The ‘arising out of’ and ‘in the course of’ requirements have been liberally applied in traveling employee cases. The general rule is that an employee whose work entails travel away from the employer’s premises is, in most circumstances, under continuous workers’ compensation coverage from the time he leaves home until he returns.
Voight v. Rettinger Transportation, Inc., 306 N.W. 2d 133, 136, 33 W.C.D. 625, 630 (Minn. 1981). So long as an employee is engaged in reasonable activities when he is not otherwise actively engaged in his regular employment activities, he is protected if he is considered to be a “traveling employee.” Epp v. Midwestern Machinery, 296 Minn. 231, 108 N.W.2d 87, 26 W.C.D. 703 (1973).[2]
The instant case involves a traveling employee, who contracted a staph or strep infection while traveling to or from Chicago, or while staying in the hotel designated by his employer. The compensation judge found that the employee “most likely” contracted the infection in the hotel room where he showered and rested on May 1, 2004. In its brief, the employer suggested that, given the lack of further explanation from the treating doctor, it is just as likely that the employee contracted the infection at some time prior to the trip or from his clothing or some other personal item.[3] At oral argument, however, the employer admitted that the employee was in the course of his employment when he contracted the infection. In addition, the record reasonably establishes that the motel room was dirty, that the employee had athlete’s foot while on the work trip, that the kind of infection he developed often enters the body through cracks between the toes, and that the employee changes his socks every day.

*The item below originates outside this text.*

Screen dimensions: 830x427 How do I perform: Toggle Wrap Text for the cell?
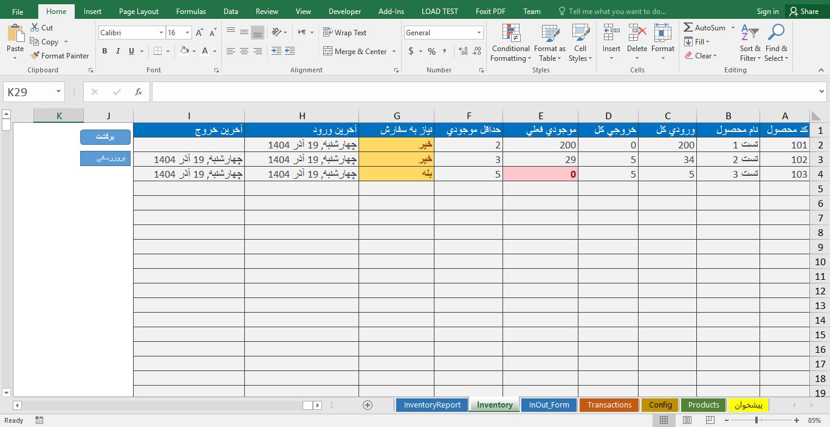point(345,33)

This evidence, together with Dr. Sanchez’s opinion that the infection was contracted in the 24-hour period preceding the employee’s hospitalization, all support the judge’s decision that the employee’s injury arose out of and in the course of his employment.[4] We therefore affirm the judge’s decision in it’s entirety.

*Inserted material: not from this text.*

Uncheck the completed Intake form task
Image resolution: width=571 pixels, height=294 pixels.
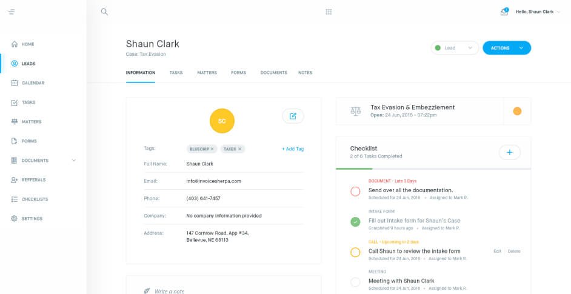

[1] The employee did not wear shower slippers.
[2] In Voight v. Bigelow & Sons Enterprises, Inc., 43 W.C.D. 430 (W.C.C.A. 1990) and Vu v. Waconia Ford Mercury, 62 W.C.D. 6 (W.C.C.A. 2001), this court held that it is not the intent of the workers’ compensation laws to afford unqualified portal to portal protection to all traveling employees in any and all circumstances. However, those cases are distinguishable. In Voight, the employee had ceased working for the day, had consumed several alcoholic beverages in a bar, and was arguably driving home at the time of his injury; in Vu, it was determined that the employee was not a “traveling employee.”
[3] The employer did not argue that the employee had contracted a noncompensable ordinary disease of life.
[4] We note this was not a choice between expert opinions, as the employer did not provide any medical report or records to contradict Dr. Sanchez.